[EXERCISE INSTRUCTIONS]:
For the records below, report how many lines include the string "pixels", leaving out everything except the number.

[INFORMATION SUPPLIED]:
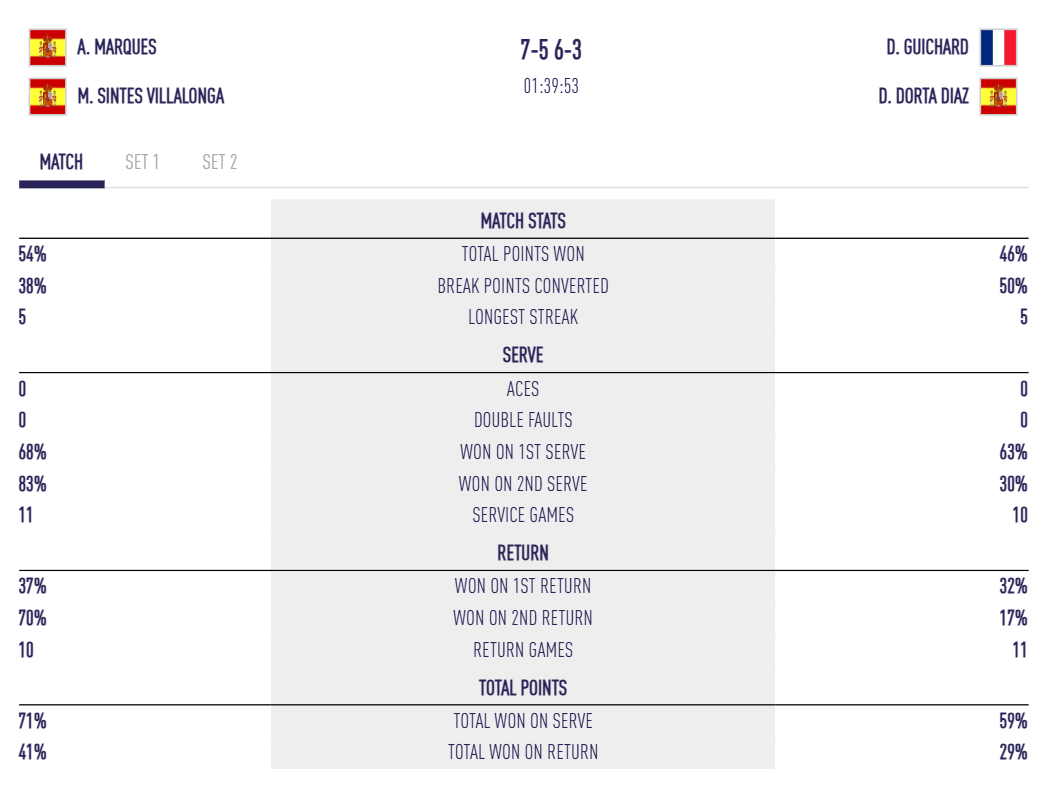
Task: Click the TOTAL WON ON RETURN row label
Action: (523, 752)
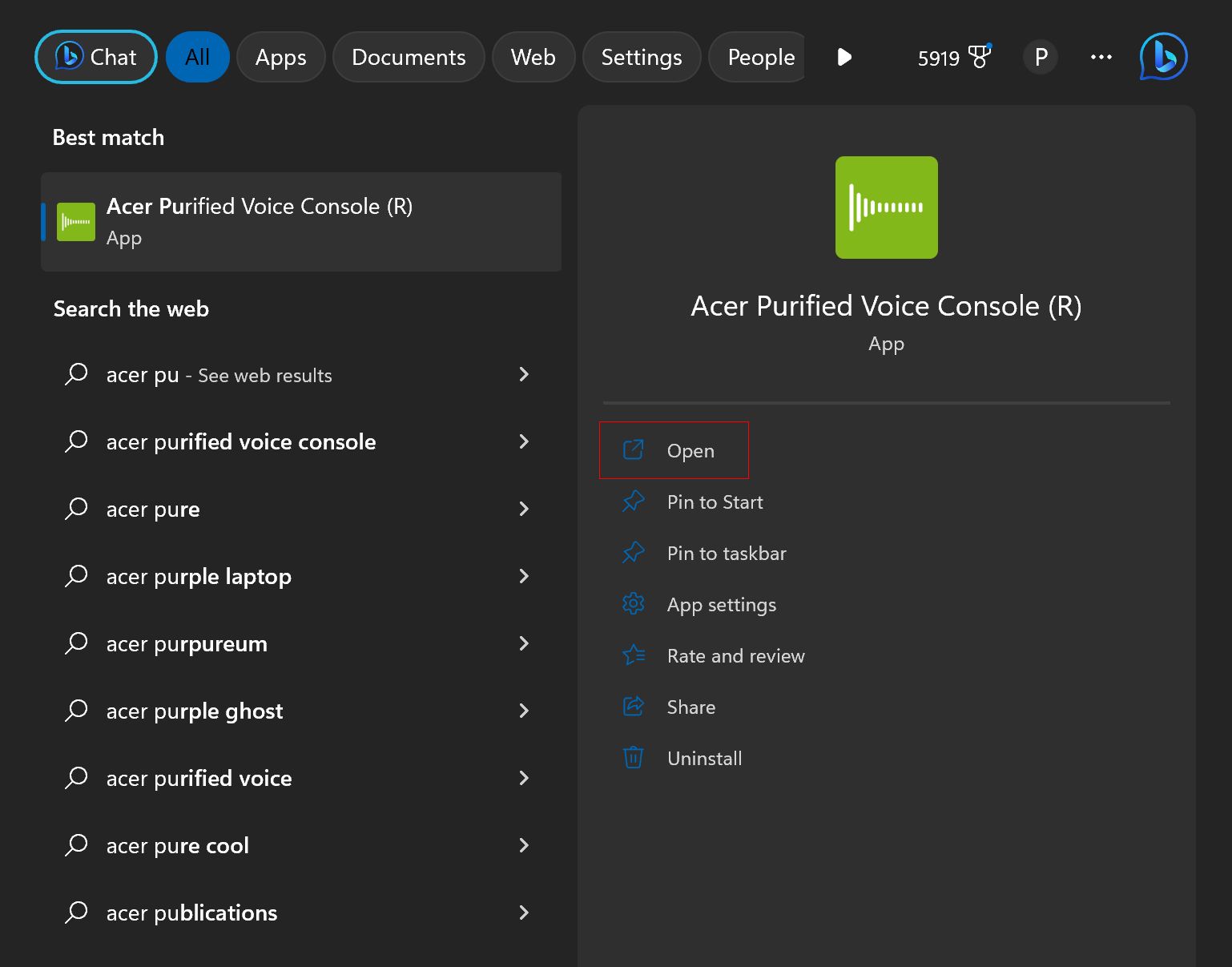Select Rate and review
This screenshot has width=1232, height=967.
pos(735,655)
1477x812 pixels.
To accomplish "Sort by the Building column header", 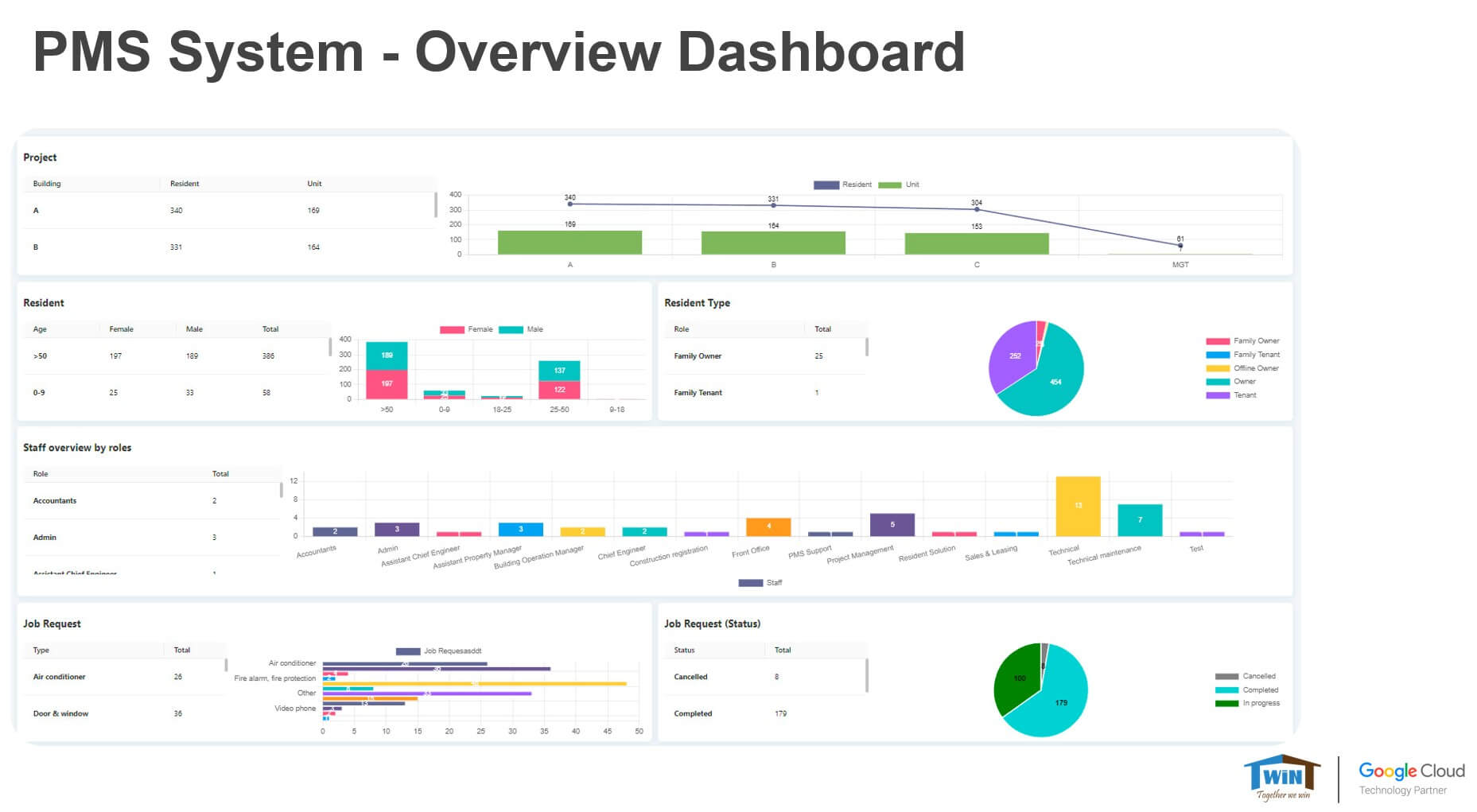I will tap(47, 184).
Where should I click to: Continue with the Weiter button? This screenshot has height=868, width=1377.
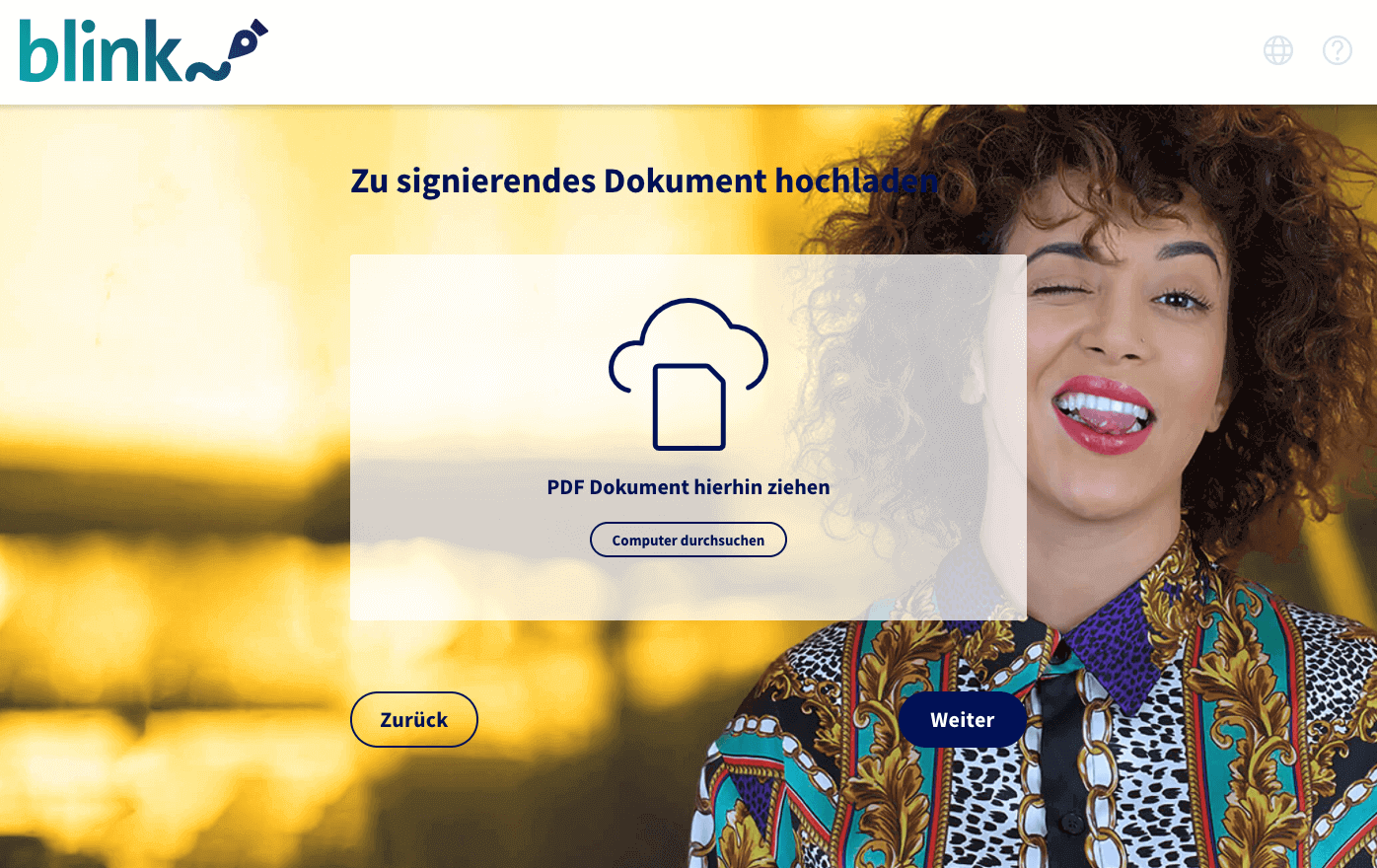pyautogui.click(x=963, y=720)
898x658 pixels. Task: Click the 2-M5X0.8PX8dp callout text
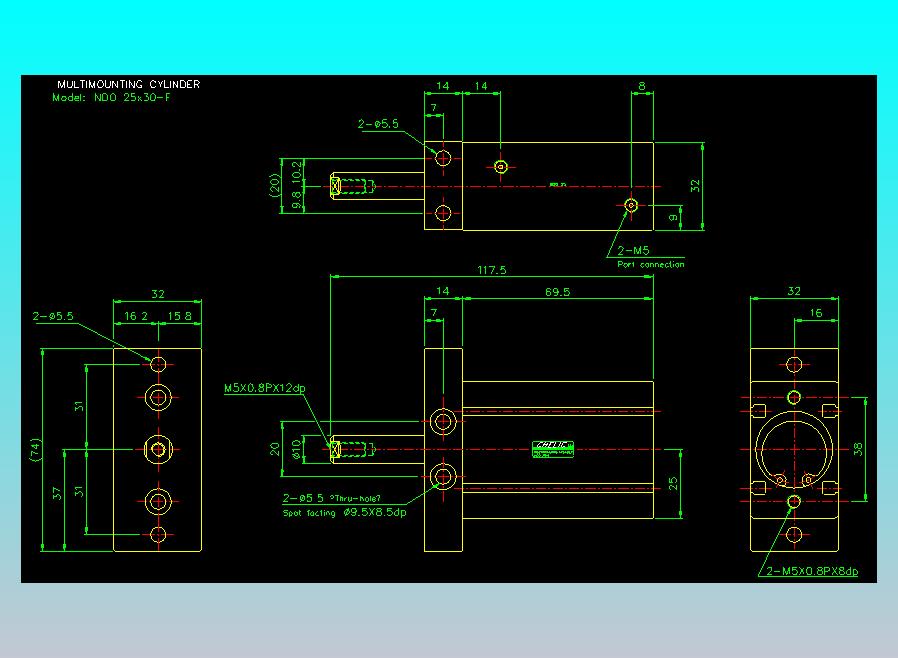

[OUTPUT BELOW]:
2